#### EXERCISE REQUIREMENTS
1. According to the Michael Prysner page, in which city will the Party for Socialism and Liberation host its National Conference on Socialism?
2. From the Michael Prysner page, extract the passage that starts with "co-founder Mike Prysner at" and runs up to and including "such as this.".

#### DOCUMENT
--*--
Michael Prysner
Michael Prysner is a veteran of the war in Iraq and an anti-war activist
On Nov. 13-14, the Party for Socialism and Liberation will host a National Conference on Socialism in Los Angeles. March Forward! members are attending the event, and co-founder Mike Prysner will speak at this conference. We will be joined by hundreds of students, teachers, veterans, active-duty GIs, anti-war organizers and activists from around the country. March Forward! encourages everyone to attend. Click here for more information about the conference and register today for this historic event!
The following is a speech delivered by March Forward!
co-founder Mike Prysner at the 2008 National Conference on Socialism,
hosted by the PSL.
Sisters and brothers, I’m delighted to
see so many of you here who are ready to fight, or already fighting
against this criminal system—its criminal policies and its criminal
wars. I think it’s important to point out that we are incredibly lucky
that we have the luxury to talk about imperialism, and fighting
imperialism, in a setting such as this.
--*--
#### DATASET CONTENT
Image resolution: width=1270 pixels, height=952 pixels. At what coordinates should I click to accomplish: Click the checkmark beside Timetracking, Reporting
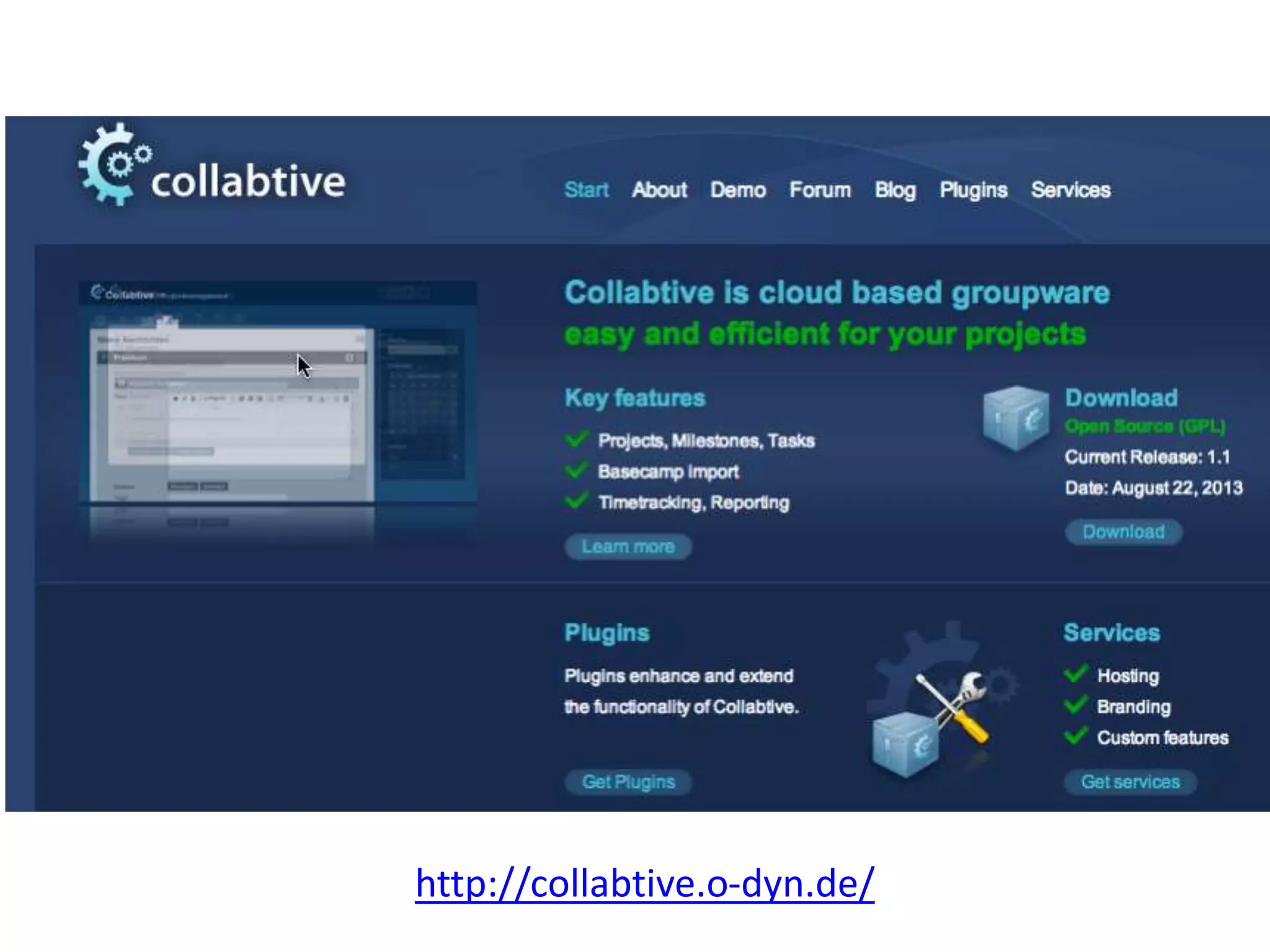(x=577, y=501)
--*--
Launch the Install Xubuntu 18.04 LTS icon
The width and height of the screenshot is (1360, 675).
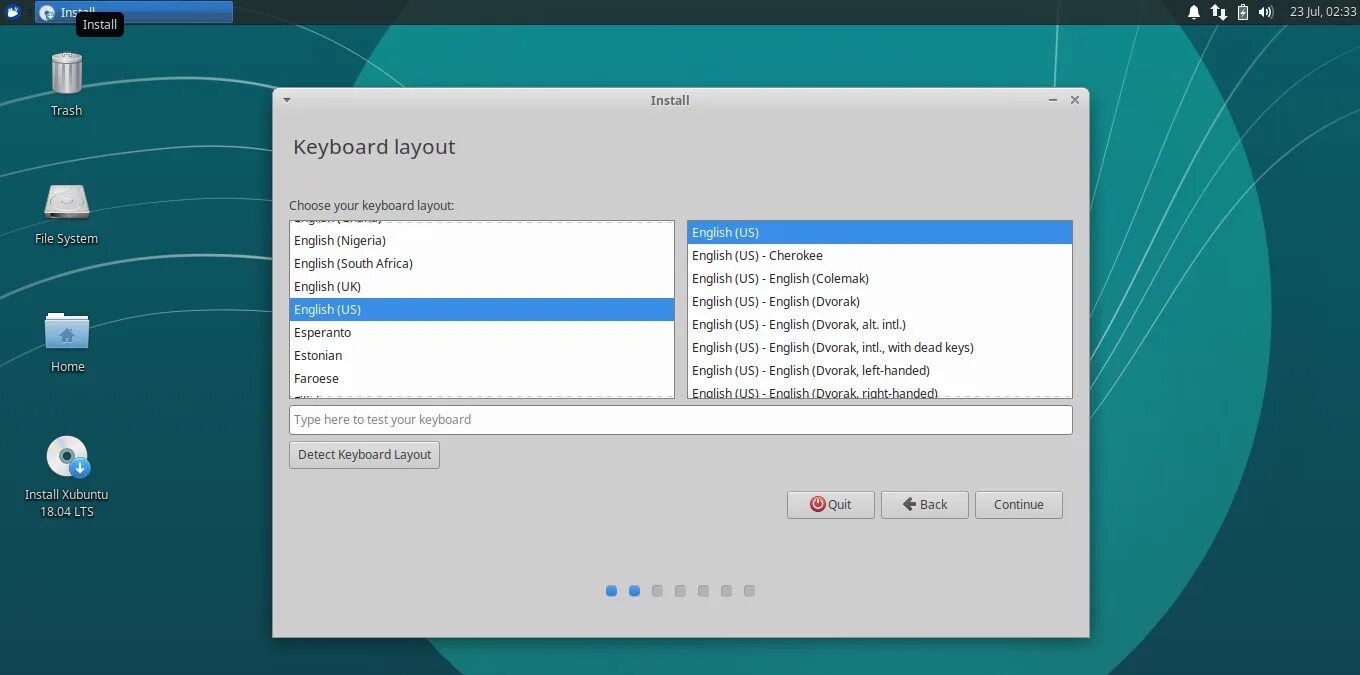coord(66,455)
--*--
#### THE RESULTS
1. Los Angeles

2.
co-founder Mike Prysner at the 2008 National Conference on Socialism,
hosted by the PSL.
Sisters and brothers, I’m delighted to
see so many of you here who are ready to fight, or already fighting
against this criminal system—its criminal policies and its criminal
wars. I think it’s important to point out that we are incredibly lucky
that we have the luxury to talk about imperialism, and fighting
imperialism, in a setting such as this.